The report, in its 90-plus recommendations, covers a range of far more serious issues than simply bureaucratic structures. It talks about FOI management, the management of files and the management of joint ventures, just to name a few. The Government has accepted all but 16 of the recommendations made by the Stein board. Even those that the Government disagreed with were not rejected outright. In most cases, the Government provided a compromise or a partial response that was sympathetic to the thrust of the recommendation.
I must say that my further and much closer and more detailed examination of the report subsequent to my first response has simply underlined my first reaction to the report, which was one that I felt was very much in sympathy with the recommendations of Stein and, more than that, an intelligent resynthesis of a lot of what Stein recommended. To that end I will continue giving the Government my support and the support of this side of the house.

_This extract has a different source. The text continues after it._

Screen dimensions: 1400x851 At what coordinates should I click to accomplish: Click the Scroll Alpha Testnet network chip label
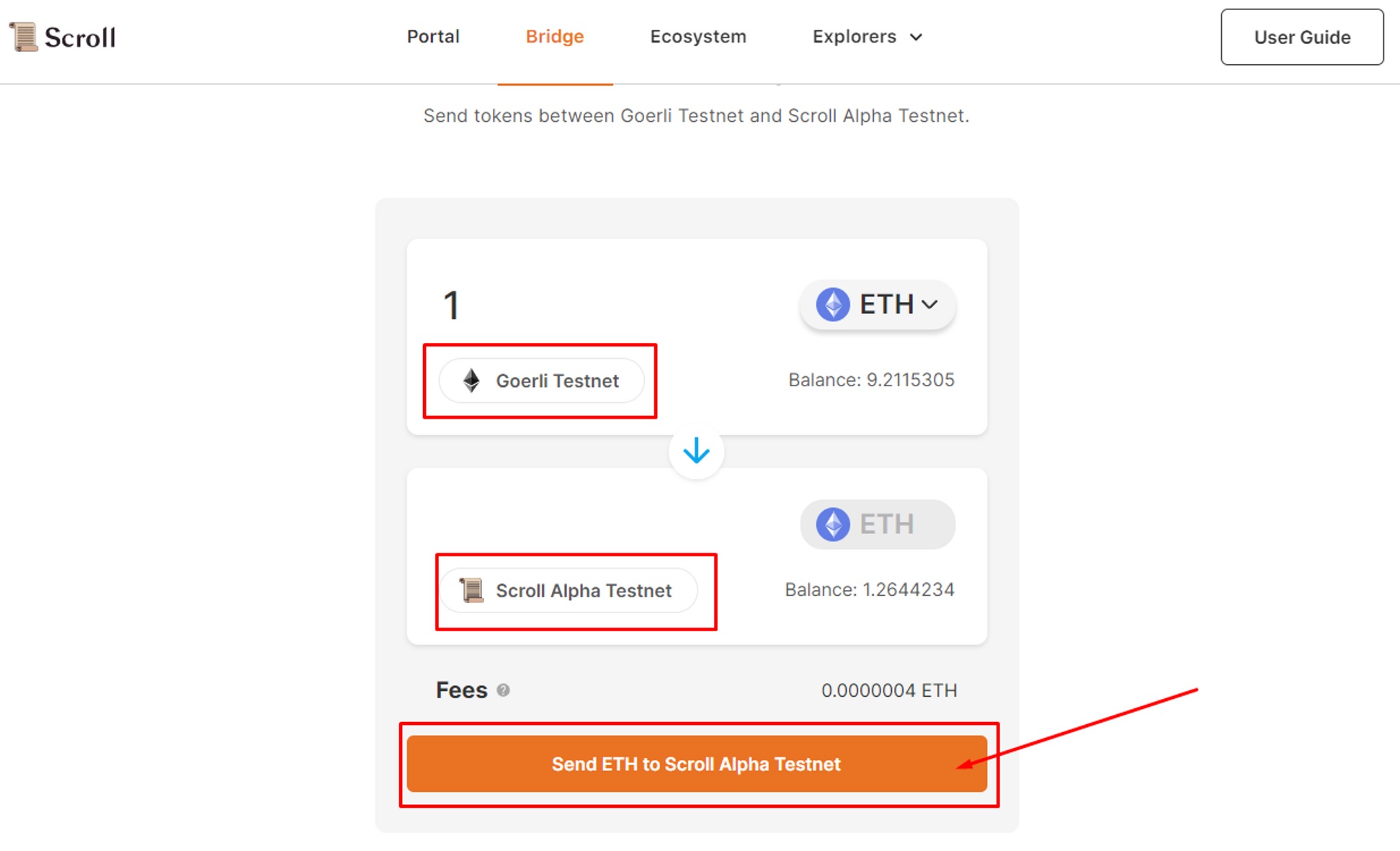(x=584, y=591)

In regard to a few of the recommendations, we have asked for further work to be done, and I will elaborate my reasons, at least, for asking for that work to be done.
Something that has to be remembered is that the Government's response to Stein took in other significant reviews. It was not simply a response to the board's inquiry. It took into account the reviews that had taken place before Stein, which included the process review undertaken within the Department of the Environment, Land and Planning. The Mant/Collins review which, of course, happened while Stein was on, was also taken into account. The Red Tape Task Force review also happened at about the time that Stein was happening and built on the work that was done by the Planning, Development and Infrastructure Committee of the previous Assembly. It is important to remember that all of those reviews were also being incorporated into the Government response, which I think added a great deal more in terms of why the Government could argue the positions that it did.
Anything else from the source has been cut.